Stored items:
-- Opening Marker --
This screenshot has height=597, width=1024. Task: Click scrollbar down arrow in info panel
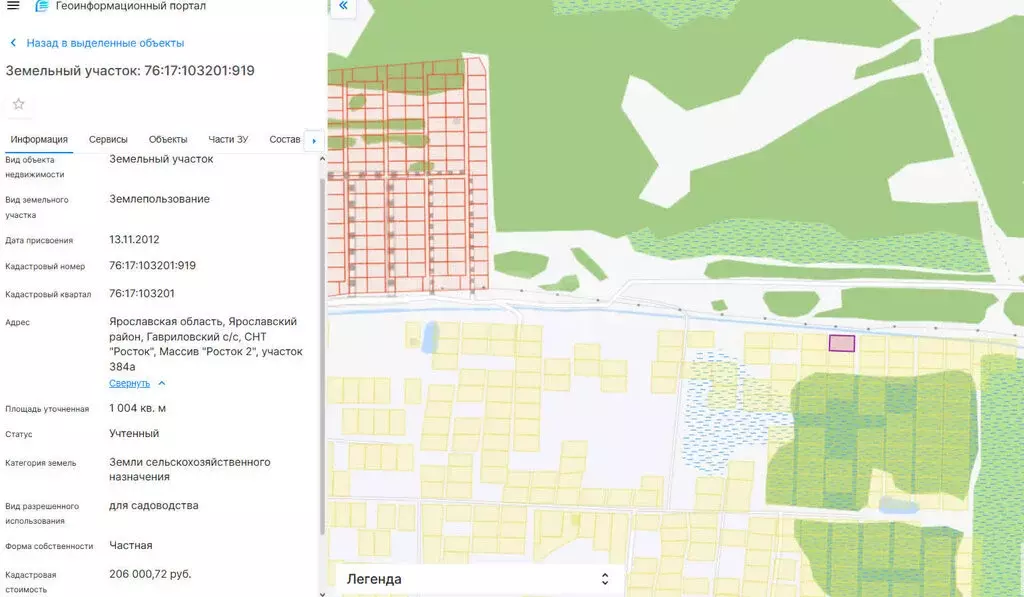point(322,592)
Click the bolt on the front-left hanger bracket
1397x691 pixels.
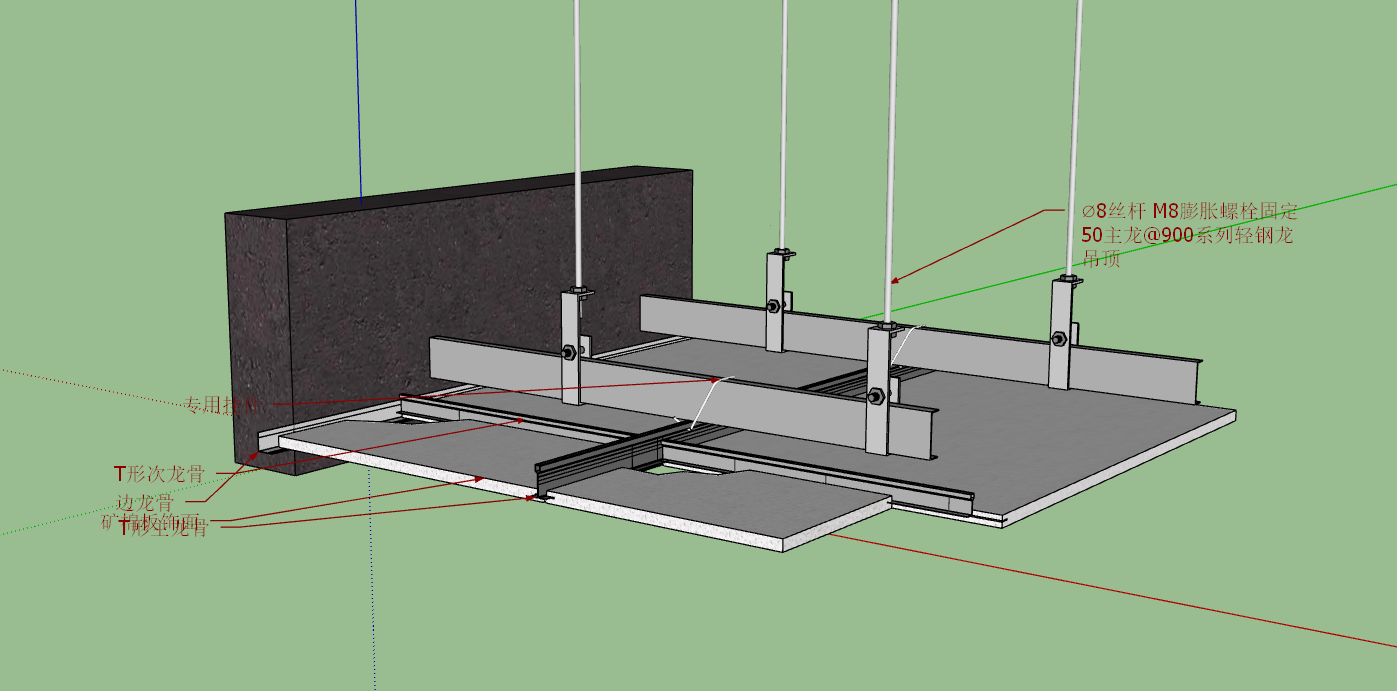click(568, 351)
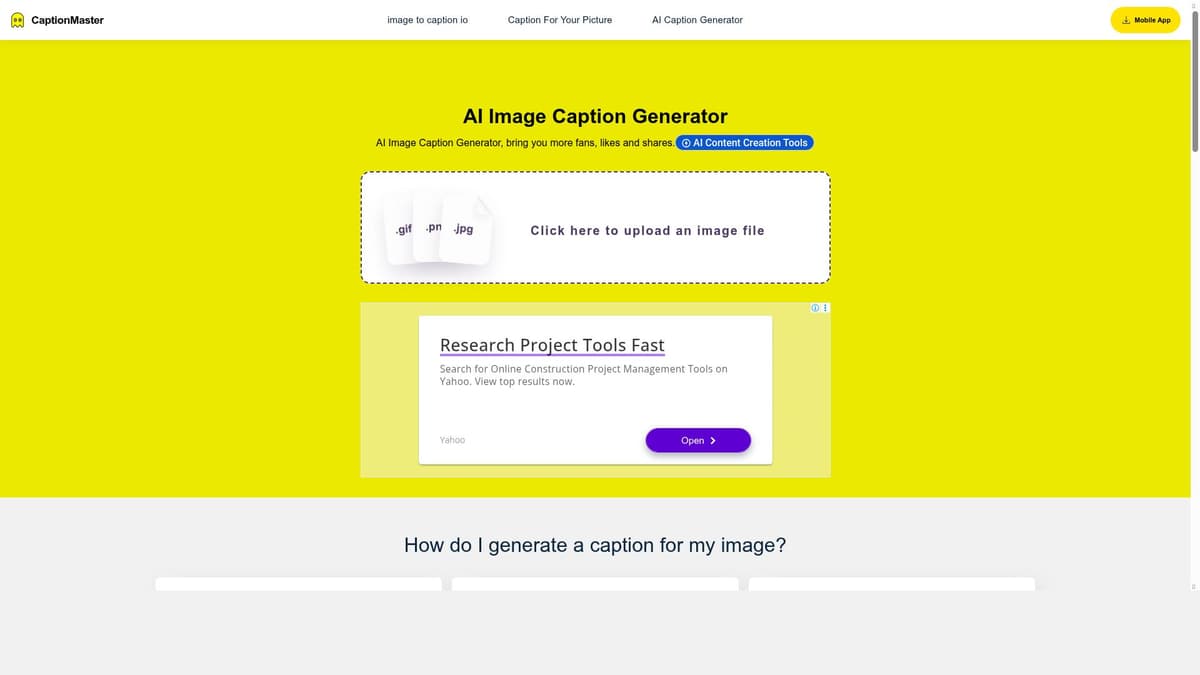Click the Yahoo advertiser label
Viewport: 1200px width, 675px height.
[452, 440]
-- Closing Marker --
What you have to do:
Your task is to retype, exactly and only, the lines from the line holding "Click the bolt" through the final line of the data above, with both ends kept. Drop the pictures.

Response:
Click the bolt on the front-left hanger bracket
1397x691 pixels.
click(568, 351)
Click the Yahoo advertiser label
Viewport: 1200px width, 675px height.
[452, 440]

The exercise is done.